Dynamical genetics concerns the study and the interpretation of those phenomena in which physiological enzymatic protein complexes alter the DNA, in a more or less sophisticated way.

The study of such mechanisms is important firstly since they promote useful functions, as for example the immune system recombination (on individual scale) and the crossing-over (on evolutionary scale); secondly since they may sometimes become harmful because of some malfunctioning, causing for example neurodegenerative disorders.

Typical examples of dynamical genetics subjects are:
dynamic mutations, term introduced by Robert I. Richards and Grant R. Sutherland to indicate mutations caused by other mutations; this phenomenon often involves the variable number tandem repeats, closely related to many neurodegenerative diseases, as the trinucleotide repeat disorders (interpreted by Anita Harding).
dynamic genome, term introduced by Nina Fedoroff and David Botstein to indicate the transposition discovered by Barbara McClintock.

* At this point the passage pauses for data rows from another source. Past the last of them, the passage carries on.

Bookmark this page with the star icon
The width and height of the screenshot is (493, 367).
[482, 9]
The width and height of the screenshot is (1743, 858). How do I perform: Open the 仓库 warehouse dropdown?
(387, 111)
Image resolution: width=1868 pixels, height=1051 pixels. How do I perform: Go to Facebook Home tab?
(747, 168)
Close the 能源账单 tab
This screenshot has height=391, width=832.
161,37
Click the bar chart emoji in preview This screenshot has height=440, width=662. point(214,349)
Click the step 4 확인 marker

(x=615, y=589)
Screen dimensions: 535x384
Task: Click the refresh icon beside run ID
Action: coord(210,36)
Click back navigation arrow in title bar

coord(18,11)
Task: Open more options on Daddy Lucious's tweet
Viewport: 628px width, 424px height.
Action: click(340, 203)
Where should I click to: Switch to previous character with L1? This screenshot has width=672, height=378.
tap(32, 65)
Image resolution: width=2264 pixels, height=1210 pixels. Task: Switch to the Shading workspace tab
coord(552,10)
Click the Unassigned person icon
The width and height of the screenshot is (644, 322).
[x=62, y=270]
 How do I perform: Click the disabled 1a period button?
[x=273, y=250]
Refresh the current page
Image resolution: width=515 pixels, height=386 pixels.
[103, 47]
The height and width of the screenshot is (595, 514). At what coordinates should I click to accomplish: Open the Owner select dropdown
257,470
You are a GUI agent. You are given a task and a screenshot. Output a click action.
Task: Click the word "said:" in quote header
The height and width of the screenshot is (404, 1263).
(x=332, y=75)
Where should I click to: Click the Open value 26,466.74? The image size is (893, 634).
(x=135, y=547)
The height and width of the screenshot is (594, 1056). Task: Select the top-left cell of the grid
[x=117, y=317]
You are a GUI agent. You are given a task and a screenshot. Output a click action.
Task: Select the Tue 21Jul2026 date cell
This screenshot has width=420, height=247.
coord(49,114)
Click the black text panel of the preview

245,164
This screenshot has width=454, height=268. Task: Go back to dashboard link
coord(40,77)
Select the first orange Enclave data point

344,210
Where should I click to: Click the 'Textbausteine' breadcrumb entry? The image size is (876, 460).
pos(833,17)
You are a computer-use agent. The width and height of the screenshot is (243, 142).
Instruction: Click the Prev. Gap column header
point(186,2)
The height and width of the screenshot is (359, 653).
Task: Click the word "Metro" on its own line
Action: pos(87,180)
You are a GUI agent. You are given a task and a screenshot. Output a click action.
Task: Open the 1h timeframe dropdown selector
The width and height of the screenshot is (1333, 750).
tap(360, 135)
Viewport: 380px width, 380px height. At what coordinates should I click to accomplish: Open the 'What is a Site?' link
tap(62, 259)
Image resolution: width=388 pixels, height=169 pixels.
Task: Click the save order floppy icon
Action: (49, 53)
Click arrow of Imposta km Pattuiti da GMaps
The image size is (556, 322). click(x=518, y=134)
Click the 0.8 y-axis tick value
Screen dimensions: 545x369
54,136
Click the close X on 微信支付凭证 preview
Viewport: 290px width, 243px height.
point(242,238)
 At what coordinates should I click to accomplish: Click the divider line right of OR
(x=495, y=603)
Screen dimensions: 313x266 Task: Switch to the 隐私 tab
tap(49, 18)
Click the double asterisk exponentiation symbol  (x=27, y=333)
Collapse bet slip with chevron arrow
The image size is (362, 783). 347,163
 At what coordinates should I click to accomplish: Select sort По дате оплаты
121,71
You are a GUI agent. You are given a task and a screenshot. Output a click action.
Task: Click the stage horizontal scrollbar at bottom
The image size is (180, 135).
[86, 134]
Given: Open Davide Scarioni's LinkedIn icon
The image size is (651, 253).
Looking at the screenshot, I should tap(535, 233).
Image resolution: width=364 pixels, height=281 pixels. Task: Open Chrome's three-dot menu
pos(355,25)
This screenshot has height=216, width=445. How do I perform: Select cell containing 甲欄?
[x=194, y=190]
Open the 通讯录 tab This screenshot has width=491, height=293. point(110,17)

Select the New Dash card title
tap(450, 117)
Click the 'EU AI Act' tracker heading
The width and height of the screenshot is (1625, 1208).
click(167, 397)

immune V(D)J recombination (discovered by Susumu Tonegawa) and isotype class switching, terms introduced to indicate two kinds of immune system recombinations, which are the main cause of the enormous variety of antibodies.
horizontal DNA transfer (discovered by Frederick Griffith) that indicates the DNA transfer between two organisms.
crossing-over (discovered by Thomas Hunt Morgan) mediated by formation and unwinding (by means of peculiar enzymatic complexes such as  helicase) of uncommon four-helix DNA structures known as G-quadruplexes (discovered by Martin Gellert, Marie N. Lipsett, and David R. Davies).